=== Exercise ===
Only certain lines below are wanted: those starting at the line containing "Comments (209, 153)" and ending at the line containing "[My Blogger Tricks] (82, 22)", both included, each retyped exactly.

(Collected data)

□ □ □ □ □

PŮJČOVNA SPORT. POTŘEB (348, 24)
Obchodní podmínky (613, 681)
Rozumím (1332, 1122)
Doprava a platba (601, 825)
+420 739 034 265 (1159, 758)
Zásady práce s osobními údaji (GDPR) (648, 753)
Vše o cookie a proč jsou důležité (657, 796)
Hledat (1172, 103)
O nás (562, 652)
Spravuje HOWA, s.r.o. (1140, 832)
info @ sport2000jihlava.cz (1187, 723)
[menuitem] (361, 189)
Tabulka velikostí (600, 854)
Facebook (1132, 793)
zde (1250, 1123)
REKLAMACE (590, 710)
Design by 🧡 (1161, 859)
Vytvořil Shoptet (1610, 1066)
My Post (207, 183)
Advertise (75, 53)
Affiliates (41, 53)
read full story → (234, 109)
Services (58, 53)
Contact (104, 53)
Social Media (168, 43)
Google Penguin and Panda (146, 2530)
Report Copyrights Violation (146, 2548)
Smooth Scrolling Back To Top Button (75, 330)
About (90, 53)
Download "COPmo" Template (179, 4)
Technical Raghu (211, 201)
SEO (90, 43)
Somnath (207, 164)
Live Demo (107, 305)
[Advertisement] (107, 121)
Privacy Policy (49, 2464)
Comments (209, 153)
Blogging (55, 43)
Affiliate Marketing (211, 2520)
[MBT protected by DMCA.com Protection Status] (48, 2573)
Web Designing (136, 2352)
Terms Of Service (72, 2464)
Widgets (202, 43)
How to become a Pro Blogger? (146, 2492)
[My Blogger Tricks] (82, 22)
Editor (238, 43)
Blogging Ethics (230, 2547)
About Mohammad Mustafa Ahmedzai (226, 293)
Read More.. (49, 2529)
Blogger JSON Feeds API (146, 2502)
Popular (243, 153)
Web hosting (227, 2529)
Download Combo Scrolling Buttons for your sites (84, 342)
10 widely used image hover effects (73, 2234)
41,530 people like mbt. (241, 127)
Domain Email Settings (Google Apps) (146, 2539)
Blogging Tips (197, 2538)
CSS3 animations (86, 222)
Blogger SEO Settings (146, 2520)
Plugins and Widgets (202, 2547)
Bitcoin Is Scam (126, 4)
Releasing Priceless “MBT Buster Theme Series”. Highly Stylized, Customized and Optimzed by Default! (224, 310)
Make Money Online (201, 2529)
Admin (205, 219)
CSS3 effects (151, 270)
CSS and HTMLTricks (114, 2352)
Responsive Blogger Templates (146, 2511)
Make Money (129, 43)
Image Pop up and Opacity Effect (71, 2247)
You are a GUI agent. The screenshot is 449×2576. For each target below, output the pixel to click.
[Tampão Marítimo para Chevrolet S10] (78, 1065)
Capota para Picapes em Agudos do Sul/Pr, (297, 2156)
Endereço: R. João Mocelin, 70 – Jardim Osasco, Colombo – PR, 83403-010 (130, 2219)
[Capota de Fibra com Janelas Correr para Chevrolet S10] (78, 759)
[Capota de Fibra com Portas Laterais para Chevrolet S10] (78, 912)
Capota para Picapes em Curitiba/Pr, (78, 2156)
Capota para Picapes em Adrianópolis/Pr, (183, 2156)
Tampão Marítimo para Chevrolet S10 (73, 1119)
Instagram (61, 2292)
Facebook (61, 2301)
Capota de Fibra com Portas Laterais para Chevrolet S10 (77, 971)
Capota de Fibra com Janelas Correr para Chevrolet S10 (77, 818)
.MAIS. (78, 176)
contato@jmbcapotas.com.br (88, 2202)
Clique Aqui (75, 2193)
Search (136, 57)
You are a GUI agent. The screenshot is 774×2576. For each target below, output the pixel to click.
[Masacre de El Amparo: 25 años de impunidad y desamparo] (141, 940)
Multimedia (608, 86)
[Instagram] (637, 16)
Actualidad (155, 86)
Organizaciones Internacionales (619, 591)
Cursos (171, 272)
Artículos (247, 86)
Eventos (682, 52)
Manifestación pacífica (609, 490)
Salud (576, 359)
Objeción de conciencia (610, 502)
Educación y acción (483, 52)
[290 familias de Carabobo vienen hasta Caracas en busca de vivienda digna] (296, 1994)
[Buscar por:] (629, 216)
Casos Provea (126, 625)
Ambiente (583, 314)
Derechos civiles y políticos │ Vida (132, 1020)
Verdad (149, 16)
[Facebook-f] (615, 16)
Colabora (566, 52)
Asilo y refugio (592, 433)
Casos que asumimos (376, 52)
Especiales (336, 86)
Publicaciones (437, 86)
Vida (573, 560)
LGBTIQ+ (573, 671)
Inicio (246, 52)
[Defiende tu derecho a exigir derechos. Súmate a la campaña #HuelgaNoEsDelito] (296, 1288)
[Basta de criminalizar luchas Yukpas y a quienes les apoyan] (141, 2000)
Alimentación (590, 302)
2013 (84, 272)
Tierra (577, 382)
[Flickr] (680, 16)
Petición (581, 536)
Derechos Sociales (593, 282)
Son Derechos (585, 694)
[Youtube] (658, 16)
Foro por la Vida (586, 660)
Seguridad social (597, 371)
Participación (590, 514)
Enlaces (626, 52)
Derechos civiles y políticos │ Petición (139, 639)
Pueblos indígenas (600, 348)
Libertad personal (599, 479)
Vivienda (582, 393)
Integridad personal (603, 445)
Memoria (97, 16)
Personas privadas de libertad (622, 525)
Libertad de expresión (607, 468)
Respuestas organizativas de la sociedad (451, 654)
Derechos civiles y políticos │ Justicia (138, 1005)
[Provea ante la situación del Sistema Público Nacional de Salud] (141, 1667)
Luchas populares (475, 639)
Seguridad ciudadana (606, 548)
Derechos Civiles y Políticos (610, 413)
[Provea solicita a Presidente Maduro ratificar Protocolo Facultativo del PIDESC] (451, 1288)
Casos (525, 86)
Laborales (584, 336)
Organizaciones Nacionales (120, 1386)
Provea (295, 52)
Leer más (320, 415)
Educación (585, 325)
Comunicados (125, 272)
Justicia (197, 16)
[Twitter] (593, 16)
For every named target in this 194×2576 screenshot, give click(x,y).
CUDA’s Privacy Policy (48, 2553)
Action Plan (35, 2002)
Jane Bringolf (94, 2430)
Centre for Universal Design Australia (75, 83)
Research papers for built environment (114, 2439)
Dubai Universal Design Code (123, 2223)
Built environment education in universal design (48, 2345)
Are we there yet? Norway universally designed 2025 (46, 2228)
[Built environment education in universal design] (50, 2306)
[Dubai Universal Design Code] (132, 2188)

□ □ □ □ □

=== Exercise answer ===
Comments (209, 153)
Blogging (55, 43)
Affiliate Marketing (211, 2520)
[MBT protected by DMCA.com Protection Status] (48, 2573)
Web Designing (136, 2352)
Terms Of Service (72, 2464)
Widgets (202, 43)
How to become a Pro Blogger? (146, 2492)
[My Blogger Tricks] (82, 22)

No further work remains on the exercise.